I think alot of people do not realize that there is no even playing field in regards to DP. Meaning, there's not one sole thing that causes DP and there is not one common cure that cures all. Hence, those that are unsuccessful with certain supplements are pessimistic towards those who are cured with said supplements.

I do think there is one common thread amongst recovered D people.....with that being those who have an open mind. Doesn't mean you have to try everything, but those with the non-pessimistic, 'half full', open to possibility type mind do make progress...


----------



## thatguy

i'm going to be ordering them tommorow, a 3 month supply. I will most definately keep you up to date with the symptoms and improvements i've seen in them as they appear.

I'm really praying this works, as ive been a strong believer that HPA axis dysfunction and adrenal malfunction are some of the sole perpetrators of the symptoms of DP from too much stress, it's just too big a coincidence.

I would literally be through the roof in joy and amazement if this stuff works as well as he says it does.


----------



## Jayden

thatguy said:


> i'm going to be ordering them tommorow, a 3 month supply.
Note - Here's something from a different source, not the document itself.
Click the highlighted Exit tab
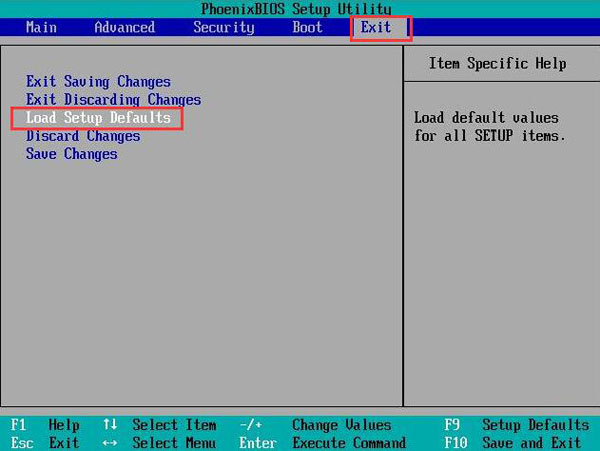600x451 pixels. point(377,27)
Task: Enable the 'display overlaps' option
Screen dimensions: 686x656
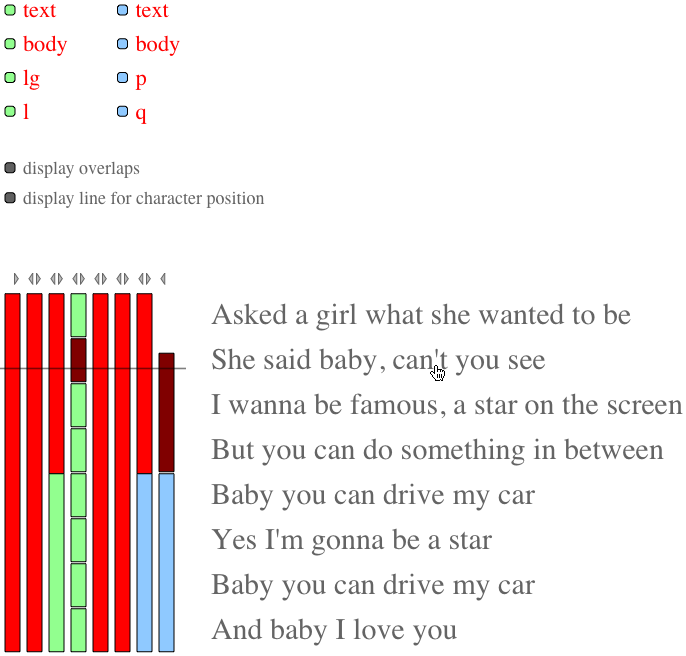Action: [x=10, y=168]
I will most definately keep you up to date with the symptoms and improvements i've seen in them as they appear.
> 
> I'm really praying this works, as ive been a strong believer that HPA axis dysfunction and adrenal malfunction are some of the sole perpetrators of the symptoms of DP from too much stress, it's just too big a coincidence.
> 
> I would literally be through the roof in joy and amazement if this stuff works as well as he says it does.
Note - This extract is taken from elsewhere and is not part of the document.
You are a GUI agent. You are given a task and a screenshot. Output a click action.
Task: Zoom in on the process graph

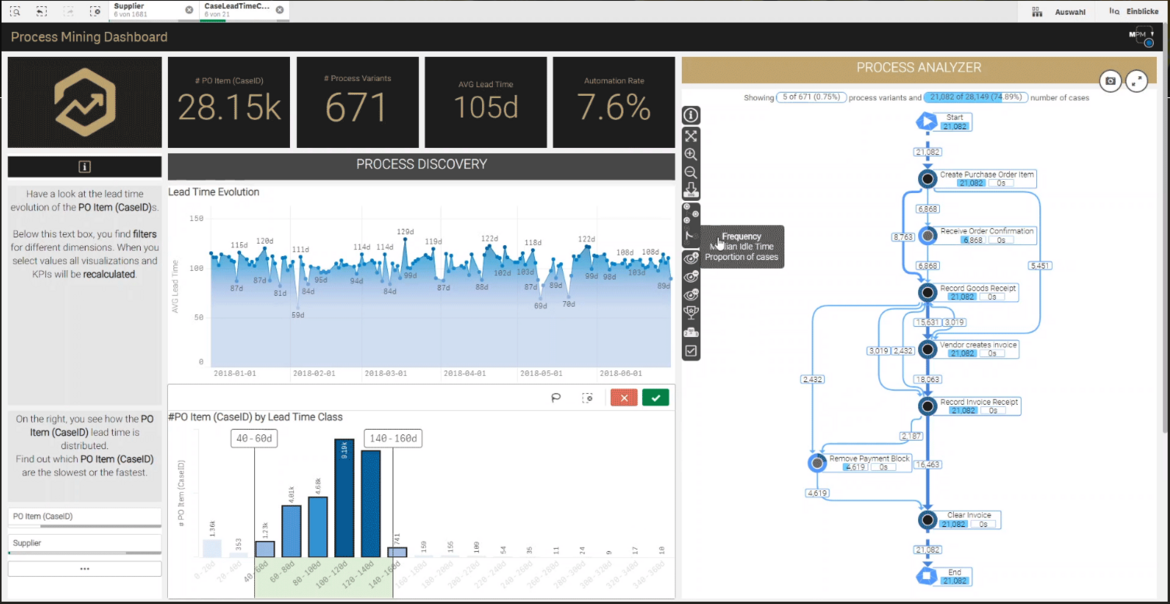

I'm gonna do it to, I don't have anything to lose so I mind as well try it. It makes sense what the guys talking about and I also researched DP and HPA axis and there seems to be a connection there. I also hope this works!


----------



## Jayden

Jayd said:


> I'm gonna do it to, I don't have anything to lose so I mind as well try it. It makes sense what the guys talking about and I also researched DP and HPA axis and there seems to be a connection there. I also hope this works!


Also where are you ordering the supplements from?


----------



## dbeck

Has anybody experimented with this yet?


----------



## cbeck

So has anyone found any relief from the supplements?


----------



## My storm ran out of rain

What he said makes sense. I take 3 out of the 6 that he mentioned and have noticed improvement over the past few months. Guess Ill try the other 3 and see what happens. What the hell, why not right?


----------



## opie37060

hello other world said:


> What he said makes sense. I take 3 out of the 6 that he mentioned and have noticed improvement over the past few months. Guess Ill try the other 3 and see what happens. What the hell, why not right?
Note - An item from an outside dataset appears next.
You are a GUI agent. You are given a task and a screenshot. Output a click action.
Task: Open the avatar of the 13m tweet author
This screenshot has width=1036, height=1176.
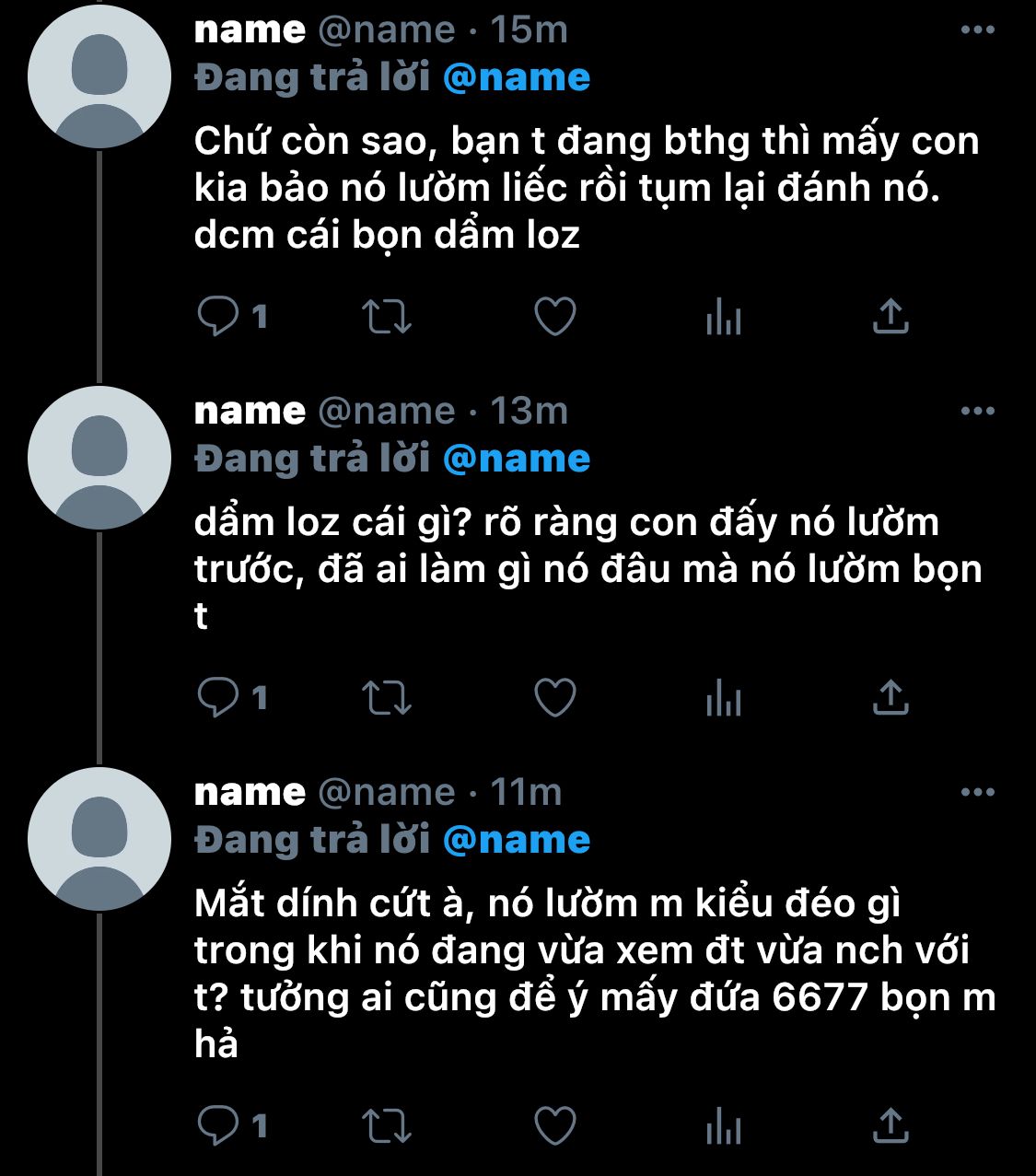[x=99, y=458]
Yeah i'll try anything if I think it would help.


----------



## My storm ran out of rain

I tried this concoction of natural stuff from that company. Worst DR I've ever had after taking it. Must not be for me. Took it for 2 days and couldn't handle the severity of the DR it was causing. Expensive too. But like Opie said, I was willing to try anything


----------



## Jayden

hello other world said:


> I tried this concoction of natural stuff from that company. Worst DR I've ever had after taking it. Must not be for me. Took it for 2 days and couldn't handle the severity of the DR it was causing. Expensive too. But like Opie said, I was willing to try anything


That sucks man, I thought it would have had positive effects.


----------



## foghat

Jayd said:


> Also where are you ordering the supplements from?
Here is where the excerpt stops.